Os slogans do novo Jaguar XF Sportbrake são o tipo de texto que dá vontade de parar e respirar fundo: "O espírito de um carro desportivo, os atributos de um sedã de luxo e a versatilidade de uma perua..." Na frase seguinte, vinha a promessa de "combinar com o estilo de vida mais ativo" - foi a hora em que eu quase bati a cabeça na mesa e saí para chorar em silêncio. O motivo é simples: o Sportbrake não precisa desse clichê automático para as pessoas entenderem o que ele é. Uma perua brilhante.

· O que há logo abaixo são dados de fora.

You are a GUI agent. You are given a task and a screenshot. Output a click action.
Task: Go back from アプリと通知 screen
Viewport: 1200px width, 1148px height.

Jaguar XF Sportbrake: desenho, porte e a proposta real
A boa impressão começa antes mesmo de entrar: é só chegar perto. Afinal, quando um carro é feio, pouca gente liga se ele tem o maior porta-malas do segmento. No caso do Sportbrake, ele não ostenta o maior compartimento do mundo, mas compensa com sobra no visual - carroceria fluida, linha de janelas mais baixa e um conjunto que fica até um pouco ameaçador. Ótimo. (Para ser sincero, eu diria até que o XF perua é mais bonito do que o sedã.)
Isso não significa que a praticidade ficou de lado; é um XF com um porta-malas ampliado, derivado de um modelo que se encaixa entre os tamanhos alemães tradicionais. Em outras palavras, ele é um pouco maior do que um BMW 3-Series Touring ou um Mercedes C-Class Estate e um tiquinho menor do que uma 5-Series ou uma E-Class perua. Pode assumir, a menos que você viva de vender estantes antigas gigantescas, que o Sportbrake vai dar conta de praticamente tudo o que você colocar nele.
Motores, versões, preços e equipamentos
No lançamento, haverá quatro opções a diesel, com um V6 a gasolina supercharged de 335bhp para chegar mais tarde. Entre os diesels, a gama vem em pares: 163bhp e 200bhp do 2.2 litros, quatro cilindros, da Jaguar; e 240bhp e 271bhp no V6 3.0 litros. Os preços vão de £31,940 para um 2.2 (163) SE Empresarial até £51,505 para o atual topo de linha 3.0 S (271) Portfólio.
Em todas as versões, a marca entrega de série um excelente câmbio automático de 8 marchas, sistema start/stop e suspensão pneumática traseira com autonivelamento - além de uma lista de opcionais comprida o suficiente para provocar enxaqueca.
Na estrada: torque, câmbio e conforto (com alguns compromissos)
O nosso é o V6 mais forte, com 271bhp e 443lb ft (cerca de 601 Nm), recheado de opcionais bem escolhidos - e funciona muito bem. É suave, silencioso e consistentemente rápido, ainda que o motor mostre seu melhor antes de 4,000rpm. Basta surfar o torque e usar o câmbio excelente pelas borboletas no volante, e você faz essa perua andar num ritmo capaz de constranger compacto esportivo, mesmo nas estradas secundárias mais esburacadas e onduladas.
Só que a missão do Sportbrake não é, exatamente, destruir pneus. A calibração do motor privilegia entrega no mundo real: a 70mph (cerca de 113 km/h), em oitava, ele gira preguiçosamente a 1,500rpm - mas, ao cravar o acelerador, as ultrapassagens acontecem sem drama. Com a suspensão é a mesma história: nem as rodas de 20 polegadas atrapalham um rodar macio, quase acolchoado, que ainda assim não impede o carro de se atirar feliz numa curva. O acerto é impecável. Totalmente com cara de Jaguar.
Claro, o formato cobra o seu preço. Por causa da silhueta, os pontos cegos na coluna C são grandes o suficiente para esconder um camião; e, com essa linha de janelas tão baixa, quem vai atrás pode sentir um certo aperto. Estacionar em vaga paralela também vira uma pequena provação. Mesmo assim, as concessões valem a pena: o Sportbrake sustenta com firmeza o argumento de um Jaguar rápido, prático e confortável - e dá bons motivos para entrar na lista de opções.